Identification of novel copy number variants involved in deafness phenotypes using whole-genome sequencing data

Lay summary

Hearing loss is the most common sensory disorder, affecting approximately one in 500 newborns worldwide. Genetic causes are estimated to be responsible for hearing loss in newborns in up to 60% of cases, yet the majority of individuals who are born deaf never receive a diagnosis that explains why. This is partly due to the complex nature of the genetics of hearing, with hundreds of genes known to be involved in the process of hearing.

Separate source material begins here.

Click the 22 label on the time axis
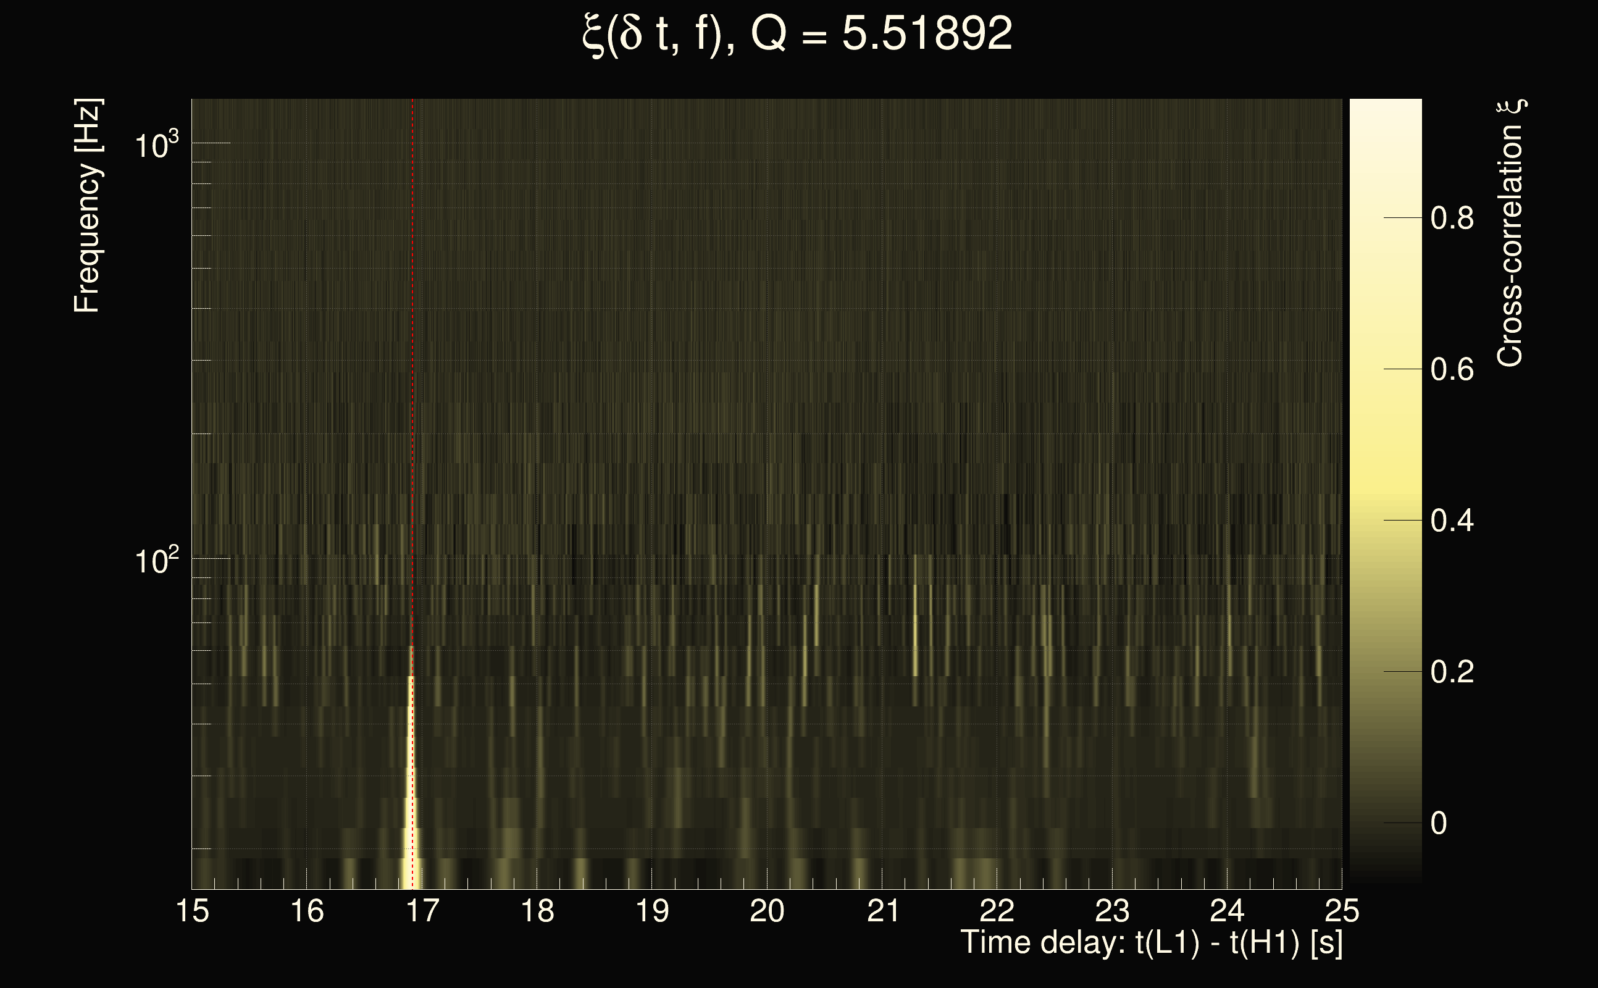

Pinpointing the genetic mutations that cause deafness in an individual has been challenging. As sequencing of the whole genome becomes more economical, new opportunities arise to uncover previously hard to find and clinically relevant mutations. Previous studies have primarily focused on mutations that change only a single base pair in the DNA sequence, but there is emerging evidence that larger insertions or deletions of DNA may play a substantial role in causing disease. However, there is an urgent need to develop effective computational methods to detect these insertions or deletions in such large datasets generated by sequencing of the whole genome. This project seeks to apply a new computational method to improve detection of deafness-causing mutations in 130 individuals who are deaf. This method will provide clinicians with new tools to find diagnostically relevant mutations for complex genetic disorders such as hearing loss and equip individuals with understanding the genetic basis of their deafness.